Developing an ethos around sustainable food is a never-ending process- which is part of the beauty of it. So every year we tweak, develop and refine our thoughts, methods and discoveries and generally bite off more than we can chew, whether in the form of pickles, ferments, mayonnaise attempts or foraging. Sometimes things go wrong, like the attempt at dehydrating ceps to make porcini, which wasn't so successful last year, or the sheer number of thorns on a sloe bush being a major inhibiting factor for swift sloe gathering (perhaps the clue's in the name). Other things happen as a one-off and some bits are becoming regular fixtures. The overall goal is to preserve abundance that gives us creative menu options in the winter months.
Here are some things we've been working on:
Last week we canned* 16kg of Isle of Wight tomatoes using Dan's mum's recipe. Back in Puglia they use San Marzano tomatoes but you're not allowed to call a British tomato San Marzano so we were using San Arentino. Same variety with different holy namesakes.
Canning tomatoes is peak Masseria** and fulfils the random phone note from 2020 that simply says, "buy lots of tomatoes and preserve them".
We also did a few sun-dried tomatoes. Except we didn't use the sun, we used an oven.
Spoiler alert: the Christmas menu is going to include prunes (served with Guanciale). With this in mind we bought a few boxes of delicious British plums and undertook to dehydrating them. See you in December.
Chillies: 5 kilos of these are waiting to go into a big Winter Hot Sauce batch, while another 8 or 9 kilos are brined and fermenting, ready to be pickled for some unknown purpose c. February 2023.

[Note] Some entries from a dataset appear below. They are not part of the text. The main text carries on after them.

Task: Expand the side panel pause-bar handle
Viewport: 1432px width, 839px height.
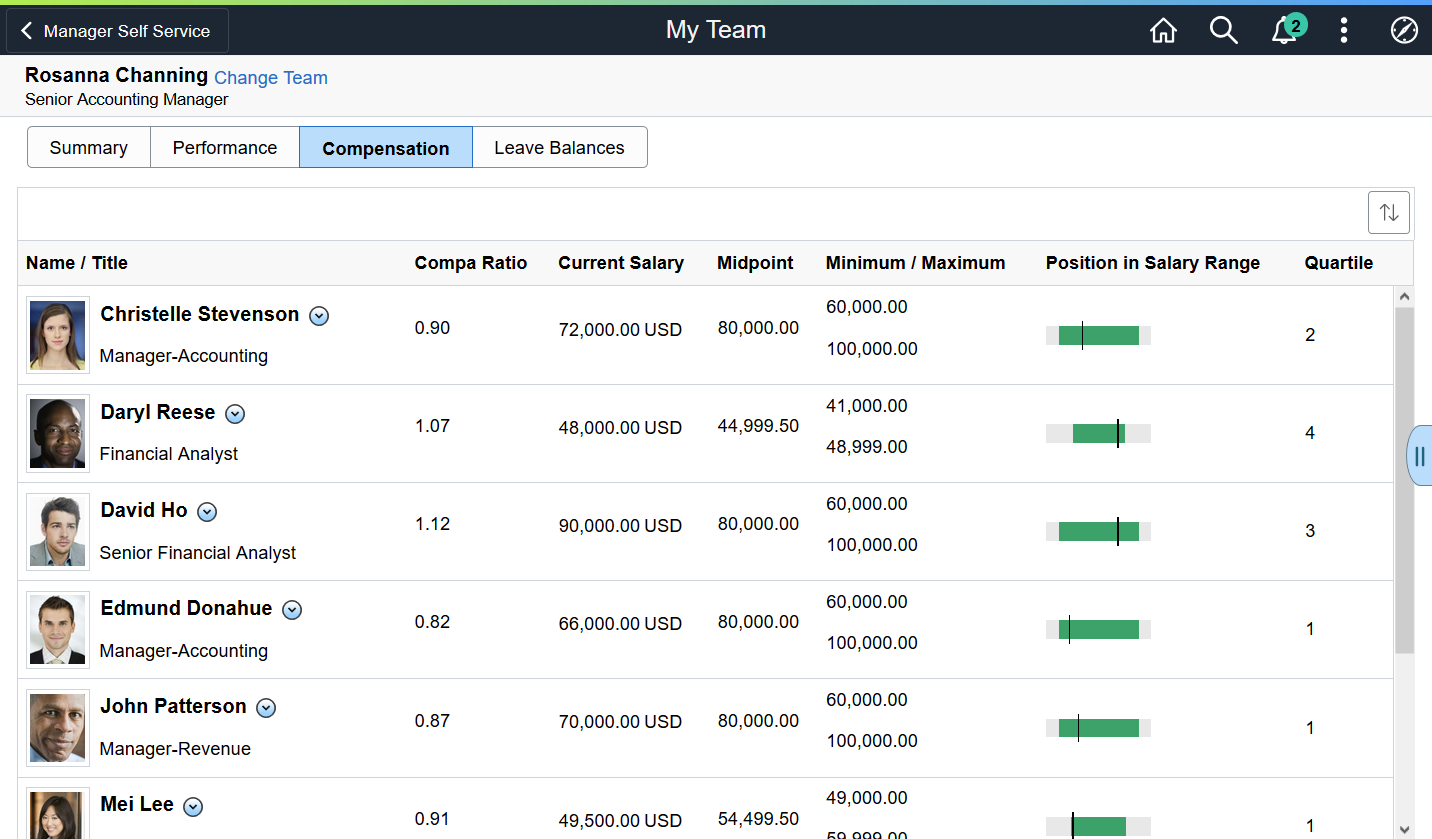Action: pyautogui.click(x=1420, y=456)
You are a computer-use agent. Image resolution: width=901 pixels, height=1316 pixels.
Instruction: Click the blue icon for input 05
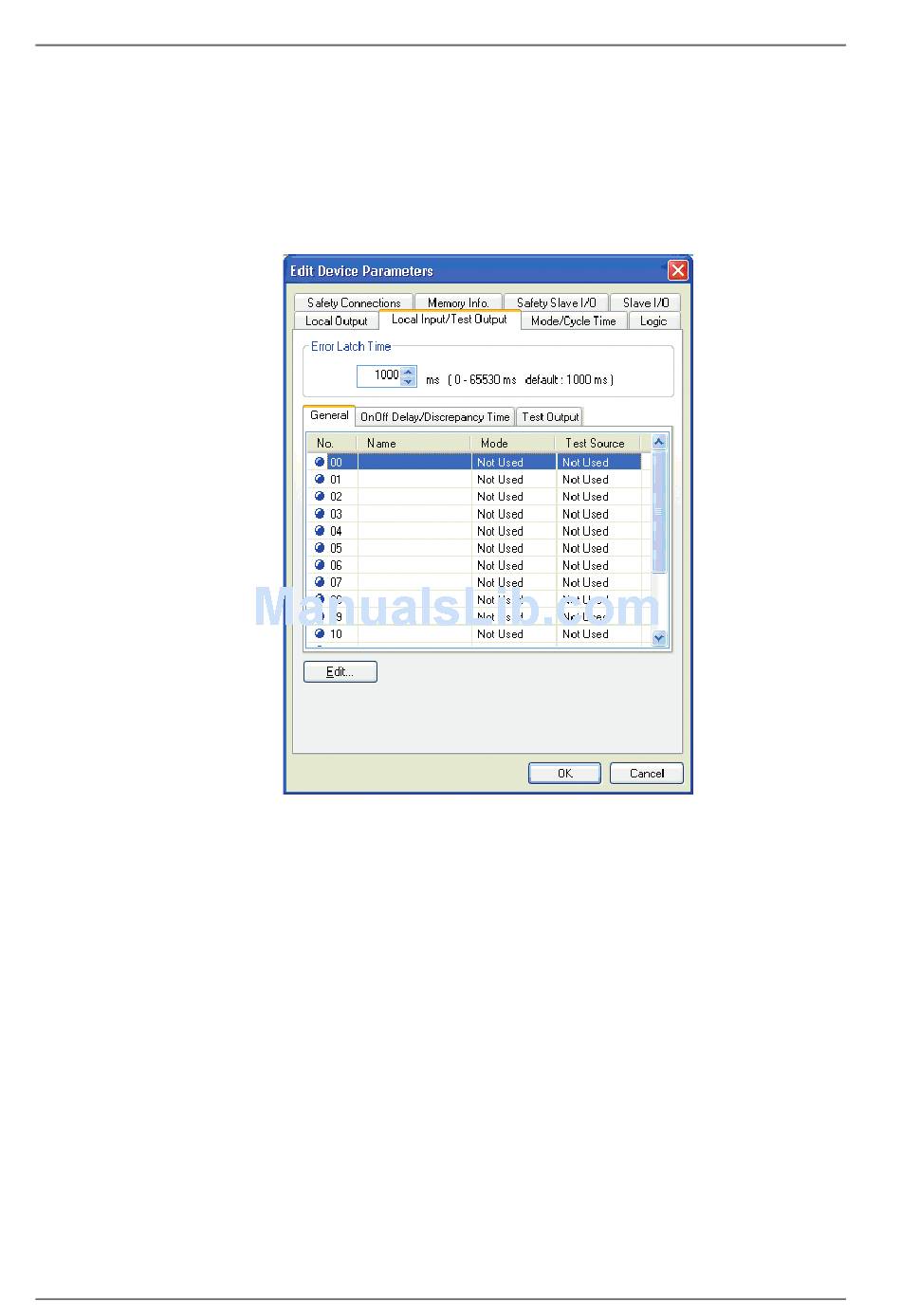pyautogui.click(x=320, y=548)
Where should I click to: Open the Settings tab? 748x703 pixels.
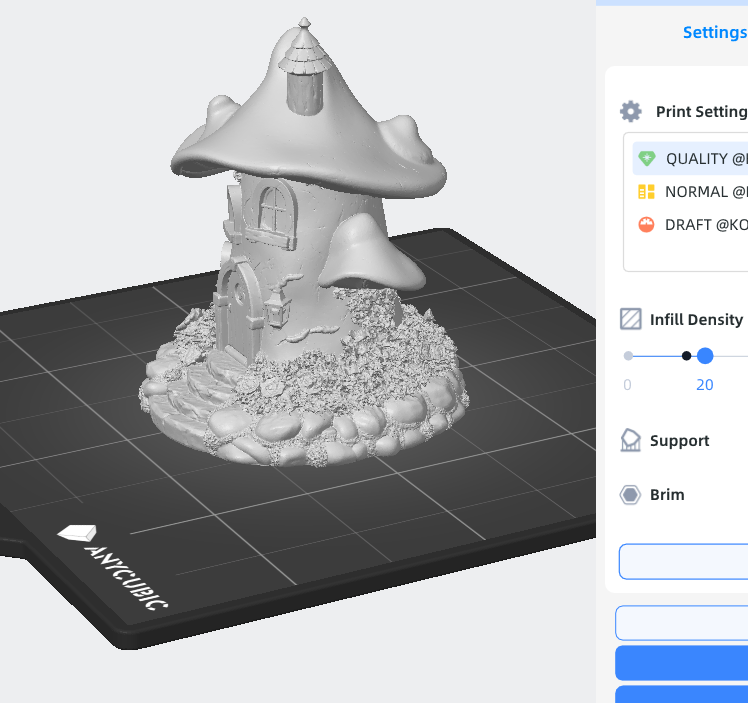(714, 32)
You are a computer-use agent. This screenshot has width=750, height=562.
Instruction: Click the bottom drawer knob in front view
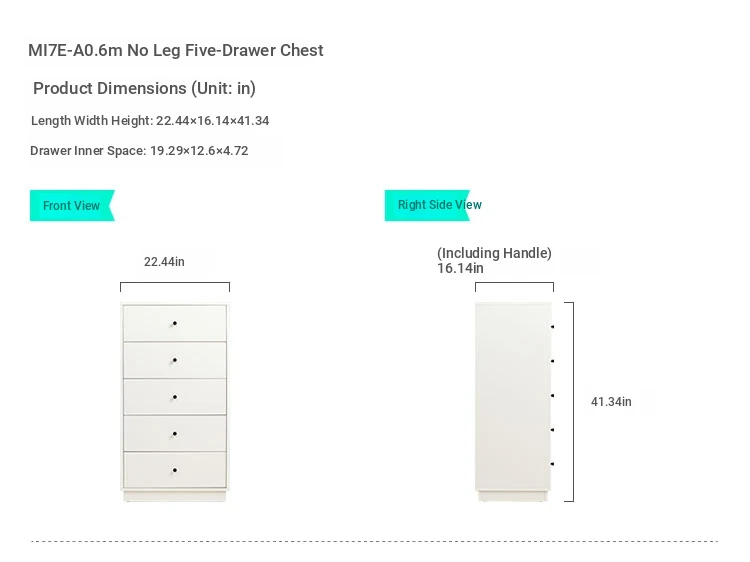175,470
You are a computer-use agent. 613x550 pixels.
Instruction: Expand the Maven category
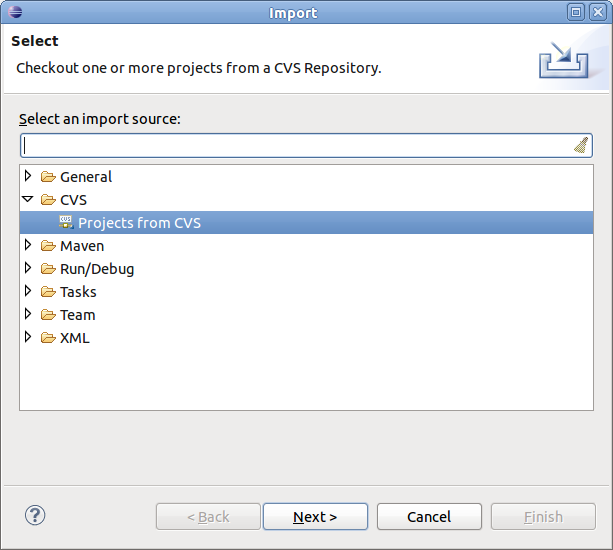point(28,246)
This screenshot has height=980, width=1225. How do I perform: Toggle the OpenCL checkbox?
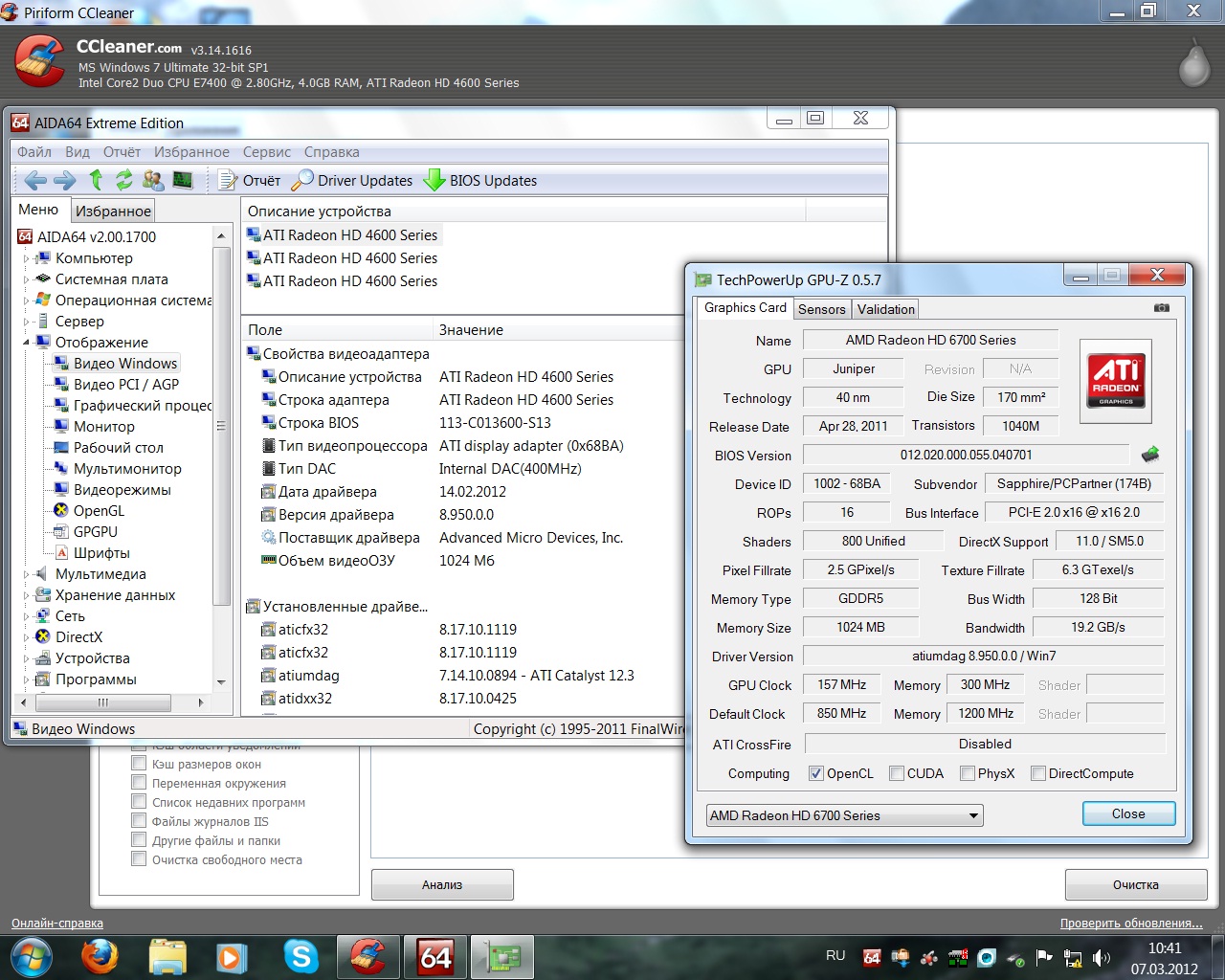click(816, 773)
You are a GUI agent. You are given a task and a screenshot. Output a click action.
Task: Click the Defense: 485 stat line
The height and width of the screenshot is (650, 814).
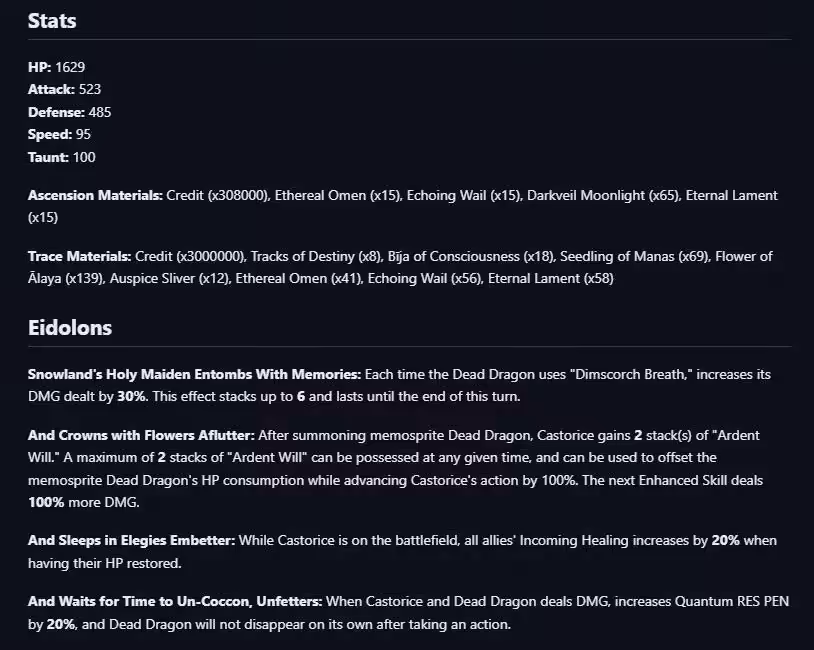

Peppers: it seemed rude not to say yes to these when our chums at Sutton Community Farm announced them on their list, so we've put some in a pickle for another unknown purpose down the line, maybe a specials board.
It is worth mentioning at this stage that when you start thinking in terms of how you might preserve food for future uses, summer becomes a terrifying time of abundance! Suppliers announce the arrival of Borlotti beans and you can't resist impulse buying 3kg for miso.*** Canning tomatoes is our nod to the sheer volume of toms available from local suppliers in the summer: one day the goal is to use locally grown tomato year-round on our pizzas. For now, we'll settle for some extra special things on special some time in the bleak midwinter.
Quince: the ultimate forageable fruit, brought from a friend's garden in abundance, having just about finished the batch we made from 2019's harvest. This is headed for a membrillo jelly, to go with ewe's milk cheese- such a good combo!
Sloes. Picked around a kilo near the playing field up the road. They're almost exclusively used for sloe gin but we're attempting to brine them for a year. 12 months in a 4% salt solution turns them into something resembling a kalamata olive with deep plum tones. As us about it in 2023.
Baby beetroots. These are being lacto-fermented and stored in a brine to last us into the winter. Lots of other veggies make a cameo and as winter rolls in we'll be leaning more and more on the awesome effects of facto-fermentation for drawing flavour out of plain veg, reimagining the Mediterranean menu for the cold British winter months.
* In the Preserving Scene it's called canning even if it's not in a can. We used bottles.
** A Masseria is an Italian farm that offers accommodation and operates within a hyper-local or even self-sufficient framework for food and agriculture. It's a great benchmark for how to relate to the environment around you and for making connections between agriculture, supply and hospitality. Though we did get served horse chops last time we went to one in Italy. Not sure any of us (Team Kneaded or the Earlsfield community) are ready for that just yet.
*** You've hopefully read our miso primer (see blog). The freezer is heaving with garden peas (fresh from the farm, not Captain Birdseye), Broad Beans, Borlotti, chickpeas with sea buckthorn and leftover bread offcuts, all for miso.